Les sénateurs partent d’un constat : « Faute d’une politique cohérente et d’investissements suffisants, l’énergie nucléaire est en déclin. » Ils pointent du doigt la fermeture de plusieurs réacteurs ces dernières années, et surtout celui de Fessenheim. « Une erreur » pour Jean-Pierre Moga, rapporteur de la commission des affaires publiques.
Des problèmes à court et long terme
A court terme et face à cette situation, le rapport, fruit de six mois de travaux et de trente auditions, indique que des coupures ne sont plus à exclure en cas de froid. RTE, le gestionnaire du réseau électrique, a même placé le pays sous vigilance particulière jusqu’en 2024, excluant tout de même un « black-out ».
Des soucis à court terme, donc, mais aussi à long terme. Car le parc nucléaire français fait face à un double défi, toujours selon RTE : la consommation d’électricité pourrait croître de 90 %, alors que les réacteurs actuels devraient tous arriver en fin de vie d’ici 2040.
Une fois ce bilan dressé, que faire ? Pour les parlementaires de la chambre haute, il faut remplacer l’objectif de réduction à 50 % de l’énergie nucléaire d’ici 2035, pour un objectif de maintien à plus de 50 % d’ici 2050. Un mix énergétique qui laisse la part belle au nucléaire. Et pour cela, ils plaident pour la construction de 14 nouveaux EPR, des réacteurs de troisième génération. Pour rappel, Emmanuel Macron a déjà annoncé au mois de février la construction de 6 EPR d’ici 2050, avec une mise en service du premier réacteur aux alentours de 2035. « Il nous faut reprendre le fil de la grande aventure du nucléaire civil en France », déclarait le président candidat.
« Il ne faut pas opposer les différentes sources d’énergie »
Mais pour autant, il n’est pas question de laisser tomber les énergies renouvelables. « Aujourd’hui, aucune production d’énergie seule ne suffira à satisfaire la demande et ce malgré la sobriété, explique Jean-Pierre Moga. Nous ne voulons pas opposer le nucléaire aux autres énergies, car nous restons persuadés que l’on aura besoin de tout. »
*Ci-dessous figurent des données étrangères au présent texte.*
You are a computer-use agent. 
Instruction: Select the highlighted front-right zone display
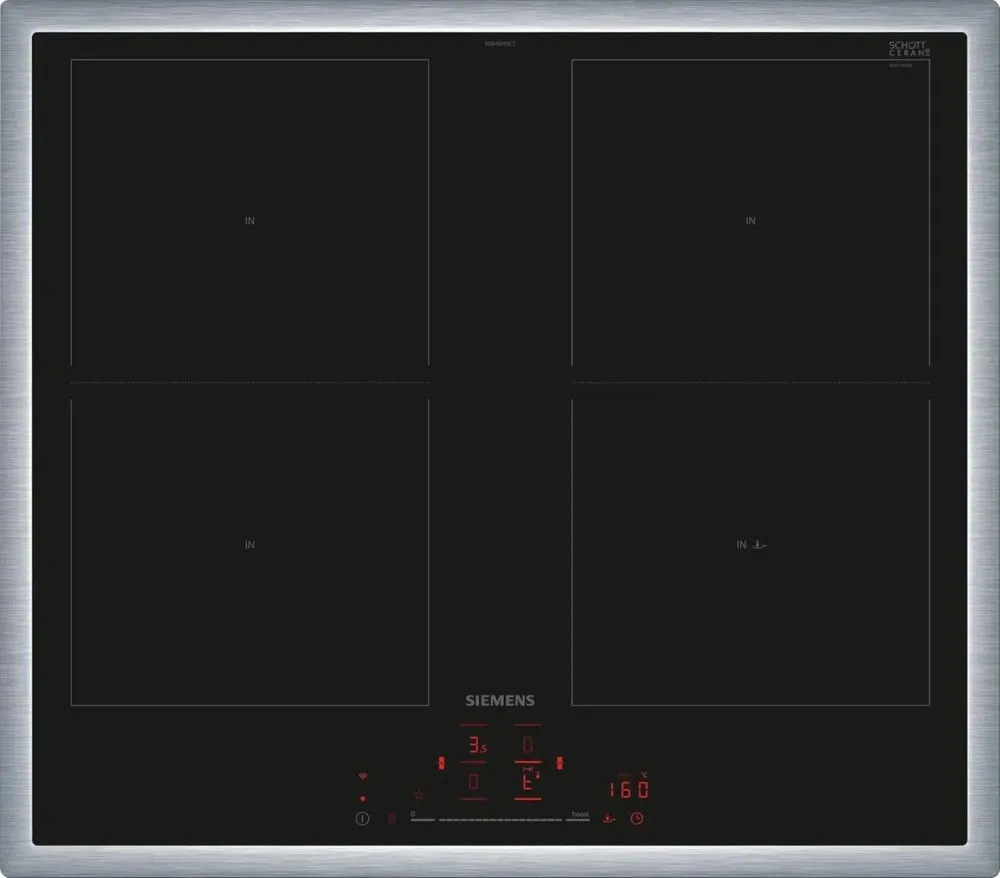528,781

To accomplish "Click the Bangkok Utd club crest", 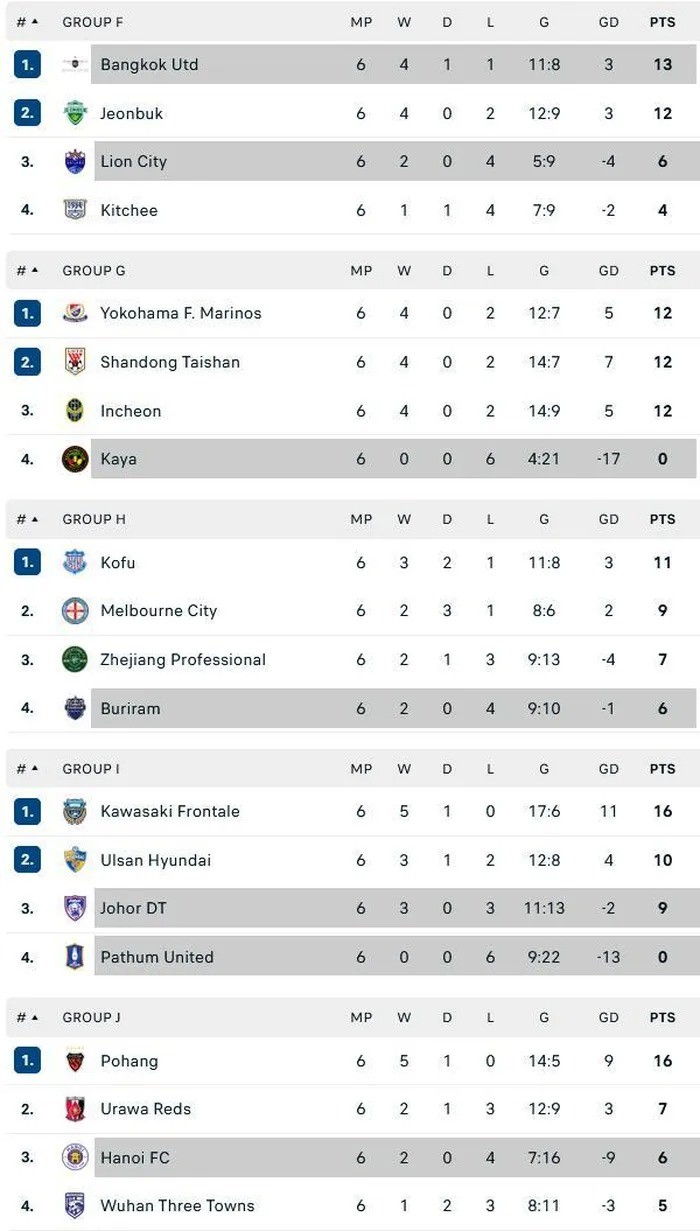I will pyautogui.click(x=75, y=65).
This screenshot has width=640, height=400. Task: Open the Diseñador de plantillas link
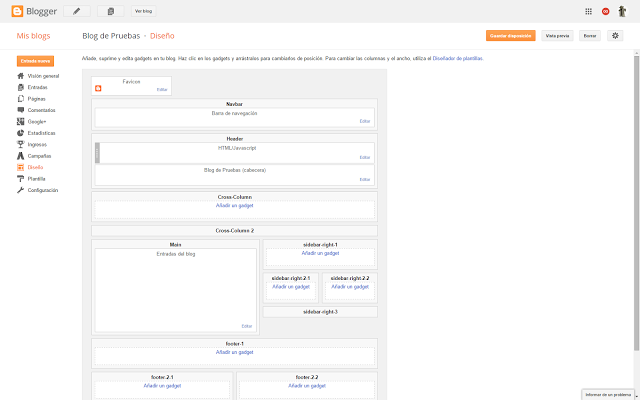[457, 59]
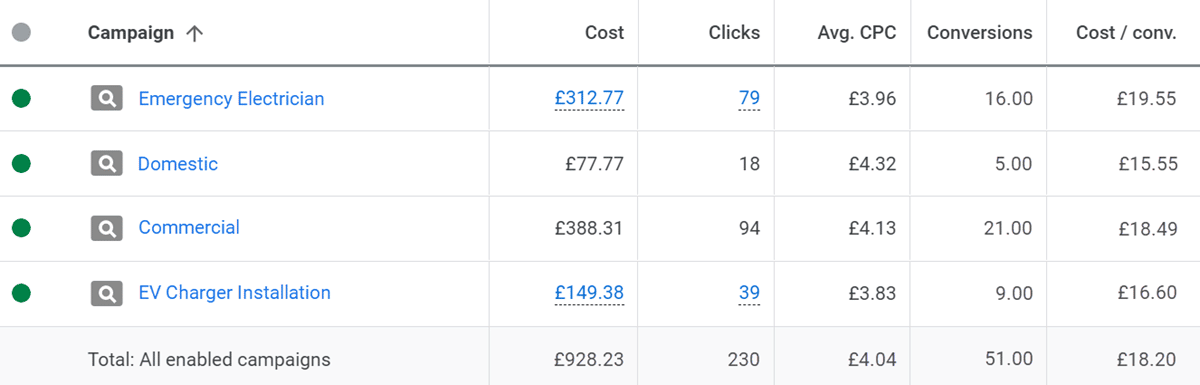Click the 39 clicks value
1200x385 pixels.
pos(749,292)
Pas d’opposition entre les différentes sources d’énergie, mais tout de même une préférence affichée. « Le nucléaire est certainement le levier de décarbonation qui émet le moins de Co2, toujours selon le sénateur de Lot-et-Garonne. À l’avenir, il va falloir faire face à une production d’électricité beaucoup plus importante. Et pour faire face à une telle demande, le nucléaire est le seul moyen d’y arriver. »
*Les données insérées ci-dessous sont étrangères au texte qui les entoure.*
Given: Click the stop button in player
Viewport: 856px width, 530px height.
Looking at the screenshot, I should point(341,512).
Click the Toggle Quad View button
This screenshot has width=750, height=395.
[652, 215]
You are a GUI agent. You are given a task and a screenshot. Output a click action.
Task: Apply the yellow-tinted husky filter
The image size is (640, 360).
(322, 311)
Auditionnée au mois de mai au Sénat, l’ASN, l’Autorité de sûreté nucléaire, mettait en garde face à la perspective de ces nombreux projets. Le président de l’ASN appelait même à un « Plan Marshall pour rendre industriellement soutenable cette perspective et faire en sorte que les entreprises de la filière disposent des compétences et des moyens en temps voulu, détaillait Bernard Doroszczuk. On passe d’une période où l’on n’imaginait pas assez de projets, à une période où l’on a plein de projets, il faut le planifier, sinon les engagements affichés ne seront pas tenables. »
Les sénateurs veulent la création de 30 000 emplois consacrés à la construction de centrales
Reste la question des délais, et des moyens pour y arriver. Comment lancer aujourd’hui la construction de 14 centrales ? Selon les rapporteurs de la commission des affaires économiques du Sénat, il faut un peu plus de dix ans pour en construire une. « Il va y avoir un problème de reconstitution des équipes, alerte Jean-Pierre Moga. Depuis vingt ans, on ne construit plus de centrales. Nous n’avons donc plus suffisamment d’équipes pour permettre d’en construire plusieurs en même temps. » Pour lutter contre cela, les élus du Palais du Luxembourg proposent un objectif : au moins 30 000 emplois consacrés à la construction des nouveaux EPR. Car la question de la main-d’œuvre est centrale : le pays manque d’ouvriers qualifiés. Aujourd’hui, 70 % des besoins en soudeurs, tuyauteurs et chaudronniers ne sont pas satisfaits dans le pays. A l’échelle nationale, 7 000 emplois de soudeurs sont à pourvoir.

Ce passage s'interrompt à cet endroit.